Drugą część meczu lepiej rozpoczęli Wiślacy, którzy wyszli na prowadzenie 19:17. W bramce Węgrów znakomite zawody rozgrywał jednak Nandor Fazekas, który po przerwie zmienił Alilovicia. Na szczęście popis indywidualnych umiejętności dał Petar Nenadić, już nie raz udowadniał, że trudnych momentach potrafi wziąć na siebie odpowiedzialność za zdobywanie bramek. Gospodarze wyraźnie złapali wiatr w żagle, bo dzięki znakomitej obronie i zabójczym kontrom wyszli na prowadzenie 25:22. Niestety kibice przeżyli małe deja vu z pierwszej części meczu, kiedy to trener Ortega poprosił o czas dla swoich podopiecznych.

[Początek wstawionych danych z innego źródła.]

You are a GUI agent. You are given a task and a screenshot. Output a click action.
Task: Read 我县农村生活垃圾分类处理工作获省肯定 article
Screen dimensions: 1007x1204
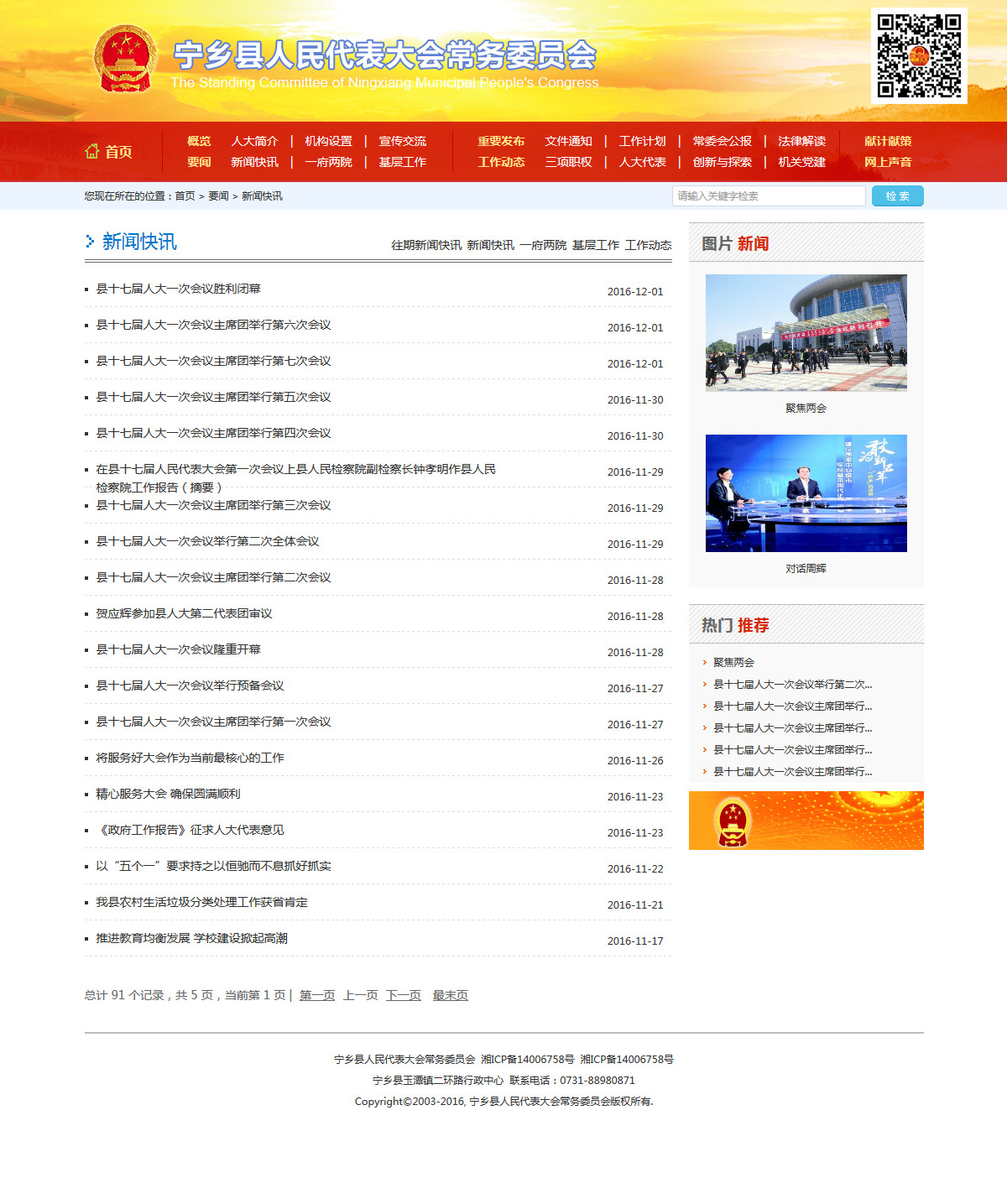(x=201, y=902)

To wprowadziło niepotrzebne rozluźnienie w poczynania Wiślaków, których przewaga stopniała do dwóch oczek (26:24). Na taki przebieg wydarzeń natychmiast zareagował Manolo Cadenas, kładąc zielony kartonik na stoliku sędziowskim. Wicemistrzowie Polski odparli napór przeciwnika i zdołali utrzymać prowadzenie, jednak trafianie do bramki Fazekasa przychodziło im coraz trudniej, głownie ze względu na coraz twardszą postawę Veszprem w obronie.
Po jednej z takich akcji mocno poturbowany został Lijewski, który musiał w asyście masażysty opuścić plac gry. Emocji nie zabrakło do ostatniego gwizdka sędziego. W 59. minucie Ghionea trafił z rzutu karnego na 34:31 i wiadomo było, że tego zwycięstwa Nafciarze z rąk już nie wypuszczą. Mogło być ono nieco bardziej okazałe, ale w ostatnich minutach Wiślakom zabrakło nieco więcej skuteczności.

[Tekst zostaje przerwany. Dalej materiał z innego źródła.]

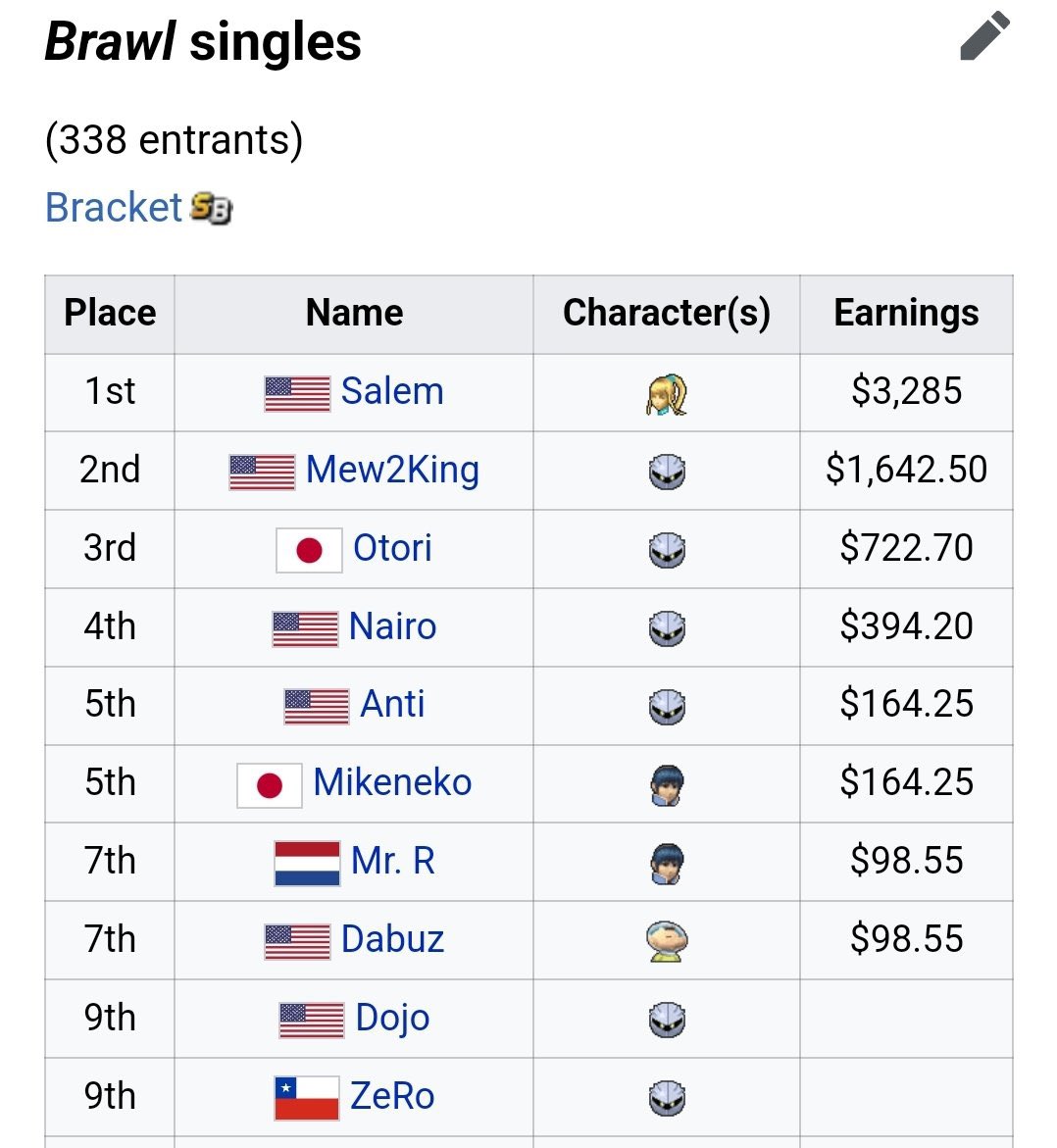
Task: Click Marth icon in Mikeneko's row
Action: [667, 785]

Orlen Wisła Płock - MKB-MVM Veszprém 34:33 (16:16)
Orlen Wisła: M.Wichary (36% 9/25, 1/3 k), M.Šego (12% 2/16, 0/1 k) - V.Zrnić, V.Ghionea(7, 3/3k), A.Wiśniewski(1), I.Nikčević(4), M.Toromanović(1), K.Syprzak(2), P.Nenadić(5, 0/1k), A.Montoro(2), M.Lijewski(3), M.Jurkiewicz(6), N.Eklemović(3)
MKB-MVM: M.Alilović (27% 7/26, 0/0 k), N.Fazekas (29% 5/17, 1/4 k) - P.Gulyas(3), C.Ugalde Garcia(5), T.Ivancsik, R.Sulic(9), I.Schuch, U.Vilovski, J.Rodriguez Vaquero(1), C.Ruesga Pasarin, M.Jamali(1), M.Terzic, M.Ilic(7, 3/4k), L.Nagy(7)
Upomnienia: V.Ghionea, K.Syprzak, M.Toromanović - I.Schuch, M.Ilic, L.Nagy
Kary: Orlen Wisła 10 min (K.Syprzak 4 min, M.Jurkiewicz 2 min, A.Wiśniewski 2 min, V.Zrnić 2 min) - MKB-MVM 4 min (R.Sulic 2 min, M.Terzic 2 min).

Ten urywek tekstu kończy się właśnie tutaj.